Passage given:
Next year we will be celebrating a remarkable accomplishment for a small family business – our 100th anniversary.
In a relatively young state like California, it is rare to hear of centennials, especially in small businesses which can struggle to survive. Indeed, we almost called it quits in Crockett back in the 1970s.
At that time, my Uncle Al, ten years older and my father’s partner, was looking forward to retirement. Since this was a two-man operation, the plan was to shutter the store once he could draw social security. He certainly deserved this – they both did – as they had been working six-days-a week, ten-hours-a-day their entire careers. Long hours are not uncommon for small business – training, let alone paying, employees can kill a small business – and so proprietors simply work more. Open 8am-6pm Monday through Sunday, they worked these long hours for over 50 years, each! That’s over 150,000 hours. Quite a feat!

Material:

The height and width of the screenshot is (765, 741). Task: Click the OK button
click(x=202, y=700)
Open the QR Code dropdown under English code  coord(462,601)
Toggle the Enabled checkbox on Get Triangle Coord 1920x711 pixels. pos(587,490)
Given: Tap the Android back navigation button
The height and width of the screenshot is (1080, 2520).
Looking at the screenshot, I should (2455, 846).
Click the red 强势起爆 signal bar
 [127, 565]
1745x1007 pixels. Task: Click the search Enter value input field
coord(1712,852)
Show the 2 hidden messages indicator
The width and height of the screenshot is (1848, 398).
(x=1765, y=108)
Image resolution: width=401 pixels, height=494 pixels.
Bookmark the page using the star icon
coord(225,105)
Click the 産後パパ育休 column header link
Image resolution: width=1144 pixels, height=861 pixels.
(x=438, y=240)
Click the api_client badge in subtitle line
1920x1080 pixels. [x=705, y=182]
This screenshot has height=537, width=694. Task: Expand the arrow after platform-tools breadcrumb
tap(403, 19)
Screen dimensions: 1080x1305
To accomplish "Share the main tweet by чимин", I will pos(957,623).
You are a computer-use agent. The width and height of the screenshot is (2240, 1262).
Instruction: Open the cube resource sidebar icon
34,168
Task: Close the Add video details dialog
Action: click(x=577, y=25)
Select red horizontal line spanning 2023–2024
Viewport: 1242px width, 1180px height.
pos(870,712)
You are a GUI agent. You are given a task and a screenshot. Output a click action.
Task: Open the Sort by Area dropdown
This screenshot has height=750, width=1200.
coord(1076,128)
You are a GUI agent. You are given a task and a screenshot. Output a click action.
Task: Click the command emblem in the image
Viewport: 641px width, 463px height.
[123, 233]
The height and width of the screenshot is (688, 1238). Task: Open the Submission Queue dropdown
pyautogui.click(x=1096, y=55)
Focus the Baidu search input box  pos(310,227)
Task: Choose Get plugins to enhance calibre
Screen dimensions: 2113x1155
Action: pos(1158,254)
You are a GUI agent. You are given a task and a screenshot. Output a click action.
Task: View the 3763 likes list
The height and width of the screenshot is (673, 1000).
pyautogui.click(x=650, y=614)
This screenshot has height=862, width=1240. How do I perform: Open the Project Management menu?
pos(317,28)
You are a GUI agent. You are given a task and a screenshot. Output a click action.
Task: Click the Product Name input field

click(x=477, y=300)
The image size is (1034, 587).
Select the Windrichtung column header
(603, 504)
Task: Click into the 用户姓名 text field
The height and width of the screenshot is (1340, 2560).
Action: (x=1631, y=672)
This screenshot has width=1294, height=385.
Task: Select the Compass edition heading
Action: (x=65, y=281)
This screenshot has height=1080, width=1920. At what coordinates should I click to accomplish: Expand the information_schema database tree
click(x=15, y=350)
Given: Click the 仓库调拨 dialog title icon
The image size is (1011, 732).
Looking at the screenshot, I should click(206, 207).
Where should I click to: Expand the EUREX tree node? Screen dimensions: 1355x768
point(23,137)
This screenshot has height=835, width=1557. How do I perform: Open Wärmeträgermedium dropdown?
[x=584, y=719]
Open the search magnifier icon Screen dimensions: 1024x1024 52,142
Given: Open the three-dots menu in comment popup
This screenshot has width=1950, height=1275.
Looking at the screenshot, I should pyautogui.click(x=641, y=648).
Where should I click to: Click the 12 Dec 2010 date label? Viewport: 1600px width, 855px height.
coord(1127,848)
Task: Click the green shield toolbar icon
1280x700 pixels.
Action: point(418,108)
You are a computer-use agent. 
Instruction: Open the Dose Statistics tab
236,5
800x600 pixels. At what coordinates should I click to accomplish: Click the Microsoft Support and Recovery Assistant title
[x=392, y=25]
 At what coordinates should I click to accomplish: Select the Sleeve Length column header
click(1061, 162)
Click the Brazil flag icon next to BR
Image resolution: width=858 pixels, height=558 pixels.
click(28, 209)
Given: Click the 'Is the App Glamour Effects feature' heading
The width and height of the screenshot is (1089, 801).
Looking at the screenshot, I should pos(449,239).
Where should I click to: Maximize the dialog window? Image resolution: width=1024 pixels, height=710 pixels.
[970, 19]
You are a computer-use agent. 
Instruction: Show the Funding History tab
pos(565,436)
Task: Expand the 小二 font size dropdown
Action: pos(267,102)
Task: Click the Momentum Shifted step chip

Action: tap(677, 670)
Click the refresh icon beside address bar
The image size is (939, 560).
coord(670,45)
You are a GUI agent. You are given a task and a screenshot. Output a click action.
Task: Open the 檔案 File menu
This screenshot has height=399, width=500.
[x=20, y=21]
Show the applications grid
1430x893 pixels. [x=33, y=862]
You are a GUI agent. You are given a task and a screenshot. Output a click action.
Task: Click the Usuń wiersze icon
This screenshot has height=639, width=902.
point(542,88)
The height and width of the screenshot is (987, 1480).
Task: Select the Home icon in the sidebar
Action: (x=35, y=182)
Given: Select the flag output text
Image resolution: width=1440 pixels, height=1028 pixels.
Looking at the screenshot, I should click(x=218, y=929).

Exercise set:
(A) Shorten the paragraph of the family-business passage that begins "In a relatively young state like California," and keep its main facts.
(B) Carry the family-business passage forward from its final sentence.
The records have nothing to do with the passage about the family business.

The replies:
(A) Centennials are rare in a young state like California, especially for small businesses that struggle to survive, and this one nearly closed in Crockett in the 1970s.

(B)
However, along came a young, ambitious offspring – me – who had an interest in the family.
I enjoyed working summers at the hardware store and I wanted a crack at it. However, there was a small problem: education. It was pre-determined and un-negotiable that the five Pedrotti boys were going to college. You see, my father had not graduated from high school and so our parents set that expectation early in childhood. Pondering the dilemma of my uncle’s pending retirement and my schooling, I came up with a proposal. Turns out, it was a rather indecent proposal.
One day talking with my uncle, I shared my affinity for hardware retailing and that even with the long hours, nominal pay, and few benefits, I wanted to give it a go. Acknowledging his impending retirement, my proposal was this: if he could work two more years, I would attend Cal and upon graduation, step in and take his place.
A simple proposition?
No way…five decades later as I cross that auspicious fifty-year mark, I see what an incredibly obscene proposal this was! My father and uncle rarely took vacations so my request to delay a hard-earned retirement and instead work another 6,000 hours with but a nominal summer break?!!! By today’s standards, this was an absurd suggestion!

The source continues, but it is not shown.